Table 1 shows tools for prediction of PCa on initial biopsy. Eastham et al. developed the first such tools, yielding a c-index of 0.75 . Despite good discrimination, this tool suffers from limited generalizability. The tool was limited to men with suspicious digital rectal examination and serum PSA <4.0 ng/ml. In addition, the tool predicts only the results of sextant biopsies, further limiting its applicability. Chun et al. developed and validated tools in a population subjected to extended biopsy sampling . External validation in three cohorts totaling 2900 men demonstrated 73 to 76% discrimination. Nam et al. developed a prediction tool that predicts an individual’s risk for PCa in a cohort of 3,108 men who underwent a prostate biopsy for the first time. The dataset included a subset of 408 volunteers with normal PSA levels. The tool comprises factors that can be easily determined at the time of screening such as age, ethnicity, family history of PCa, the presence of urinary symptoms, PSA, percent free PSA, and digital rectal examination. The prediction tool’s discrimination was 74% and 77% for high-grade cancer (Gleason score ≥7). This was significantly greater than the AUC that considered using the conventional screening method of PSA and DRE only (62% for any cancer and 69% for high-grade cancer).

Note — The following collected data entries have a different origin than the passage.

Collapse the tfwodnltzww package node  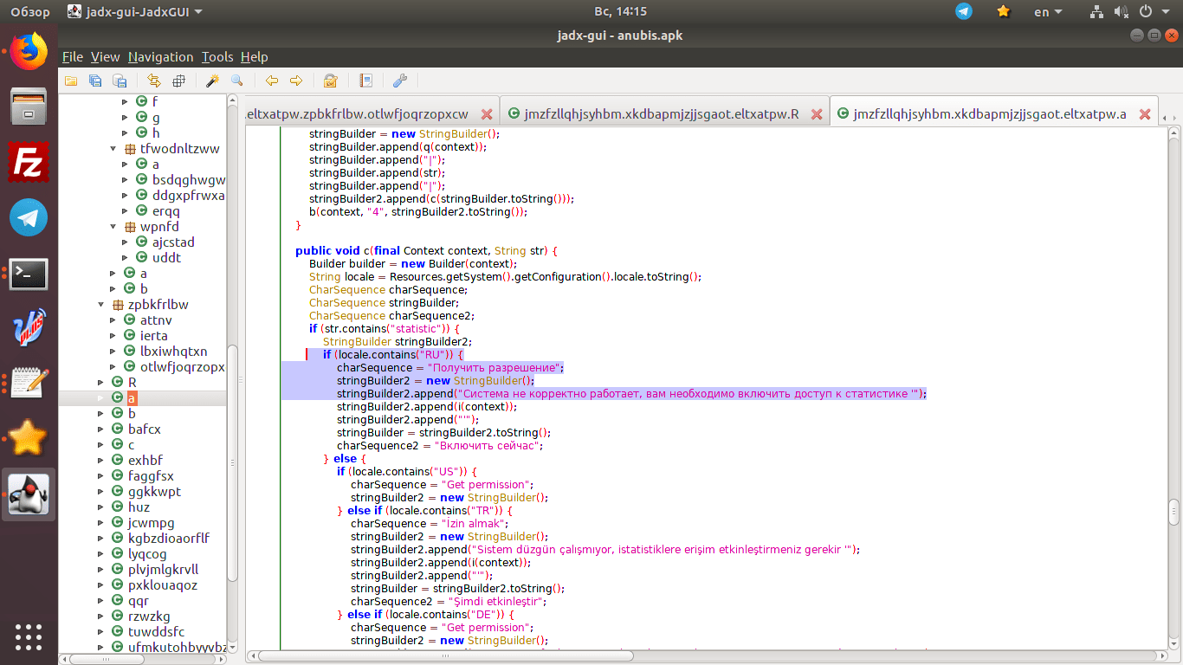pyautogui.click(x=113, y=149)
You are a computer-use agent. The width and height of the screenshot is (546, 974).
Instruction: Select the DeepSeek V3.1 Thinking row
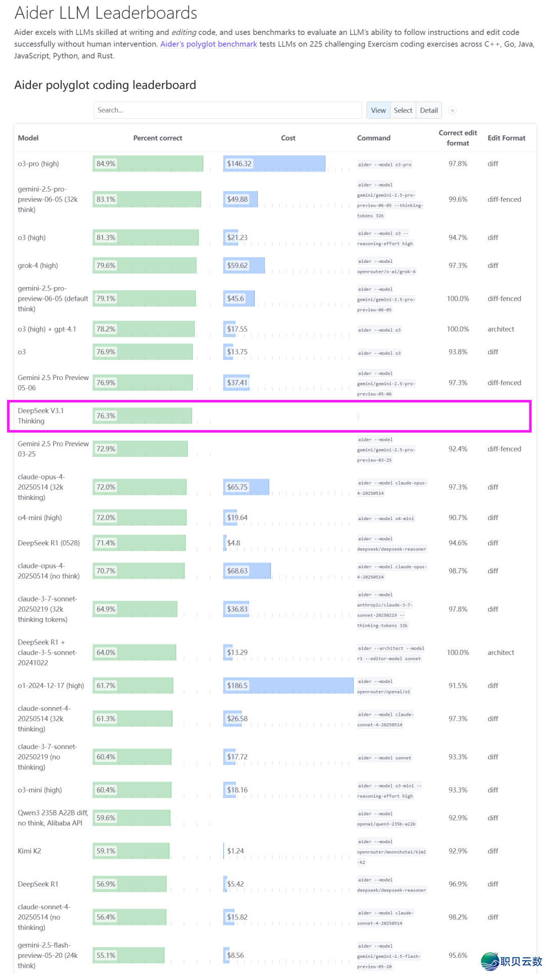[269, 416]

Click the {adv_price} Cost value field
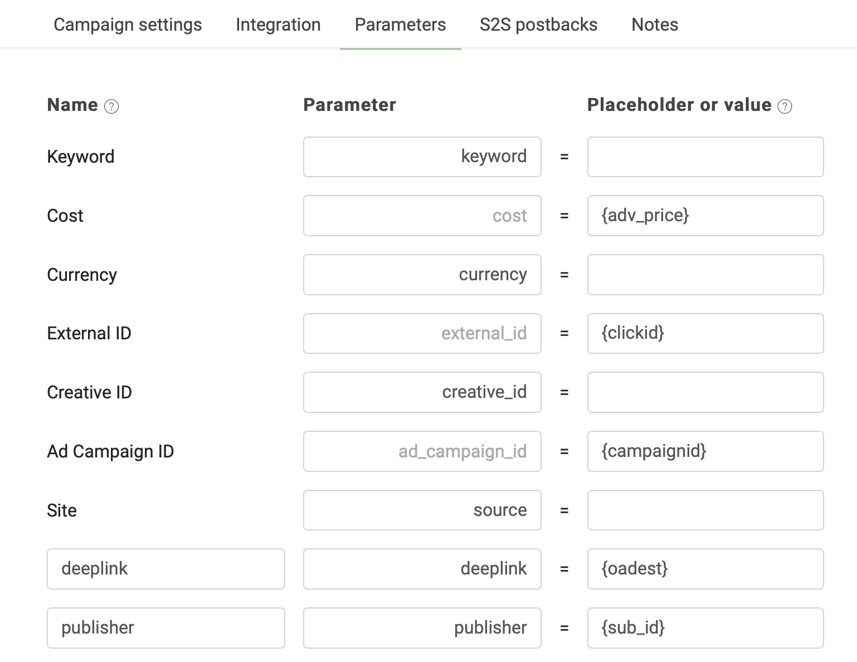[x=705, y=216]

The PCPT investigators developed a risk calculator from a large randomized trial with an AUC of 0.70 for the ROC curve in the original cohort and 0.65 in the independent validation cohort.[54, 55] This study is a potentially helpful additions to the growing number of prostate cancer nomograms
Table 2 shows tools for prediction of PCa on repeat biopsy, saturation and mixed indication (initial and repeat biopsy). A tool described by Lopez-Corona et al. was developed and internally validated (70% discrimination) in 343 men  and externally validated (71% discrimination) in 230 men . Chun et al. developed the most contemporary repeat biopsy tool (n=1162) based on 10 or more biopsy cores . In three external validation cohorts (n=582, n=961, and n=195) the nomogram yielded 73–76% discrimination.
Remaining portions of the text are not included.